Prof Kevin Clements reflects on a busy first year as
director of the National Centre for Peace and Conflict
Studies at the University of Otago. Photo by Jane Dawber.
Prof Kevin Clements is well aware that being a
globetrotting peacemaker comes with a few risks, after two
hotels, in Pakistan and Indonesia, where he had recently stayed
were later blown up by militants.
After spending many years undertaking conflict-resolution
work while based overseas, New Zealand-born Prof Clements
became director of the newly-established National Centre for
Peace and Conflict Studies, at the University of Otago, in
January last year.
The centre focuses on the nature of conflict, its resolution,
and creating peaceful environments.
Prof Clements has been kept busy, not only in teaching and
undertaking research through the centre, but also promoting
peace in person in some troubled parts of the globe.
Late last month, Prof Clements presented a paper as a New
Zealand representative at a Council for Security Co-operation
in the Asia Pacific working group meeting in the Indonesian
capital, Jakarta.
The meeting involved the "responsibility to protect" people
from human rights abuses.
Earlier last month, he also took part in a "Conflict
Resolution Across Cultures" meeting in another troubled
nation, Nepal.
This gathering brought together emerging leaders from the
South Asian Association for Regional Co-operation to discuss
national and regional conflicts in the subcontinent.

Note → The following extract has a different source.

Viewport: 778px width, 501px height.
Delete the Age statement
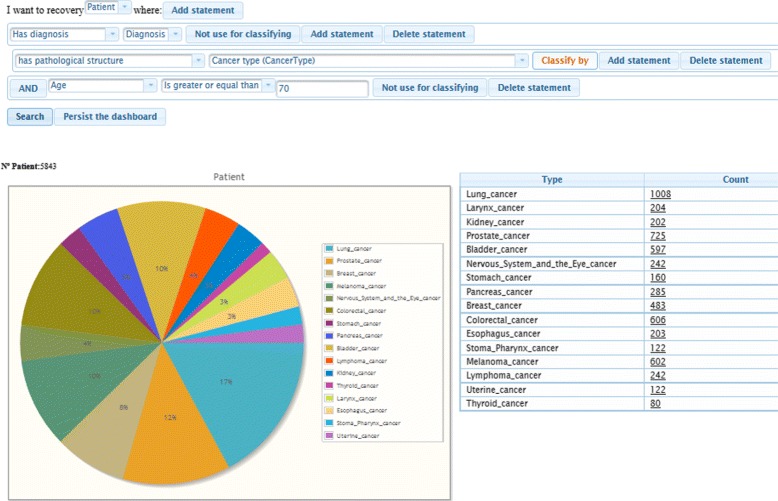point(534,88)
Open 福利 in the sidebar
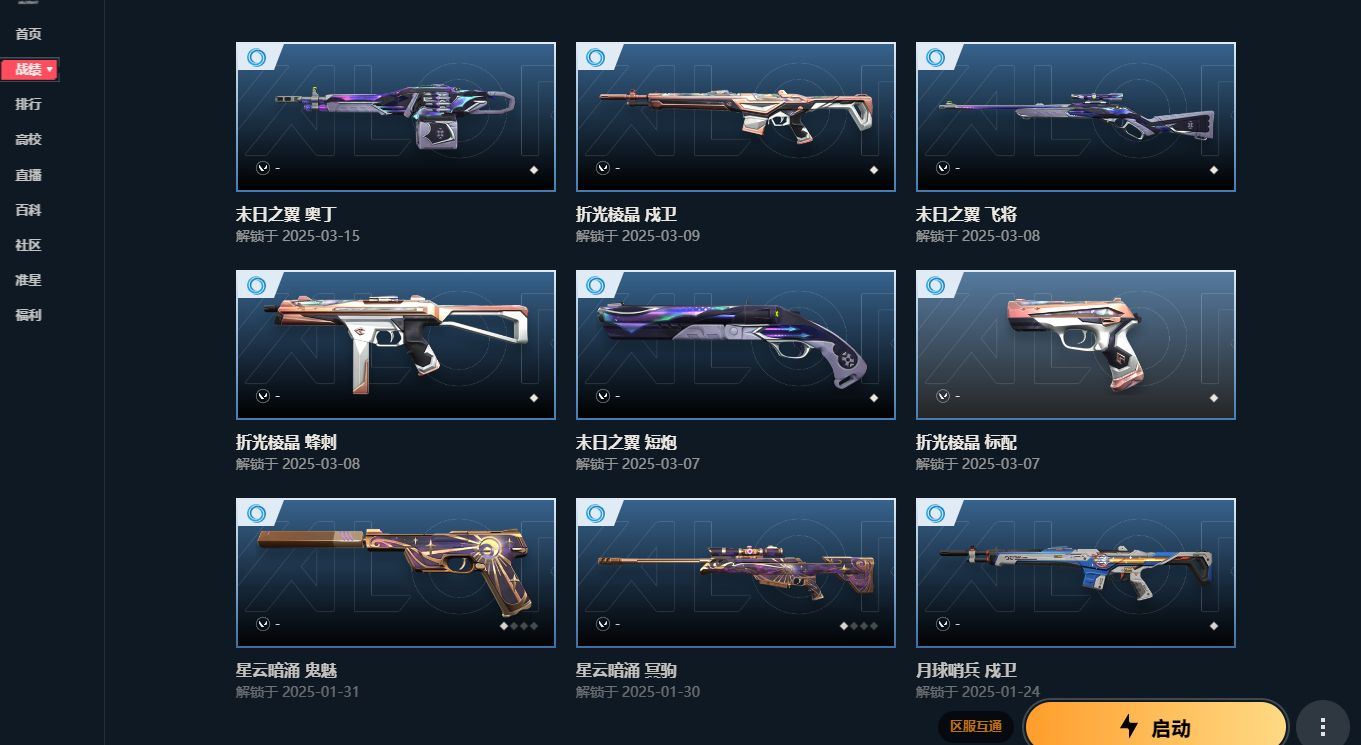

Conflict areas included India and Pakistan, Afghanistan,
Kashmir, Sri Lanka, and Nepal.
Prof Clements does not underestimate the big challenges to
peace, and reflects that two hotels where he stayed in recent
years were later hit by bombs, in Islamabad, Pakistan, in
2008, and in Jakarta, last year.
"It goes with the territory. Sometimes there are risks."
He tries to minimise risks to his safety, partly by taking
advice from locals, when visiting conflict zones.
However, he emphasises that people of goodwill must keep
going there, taking some risks to promote peace.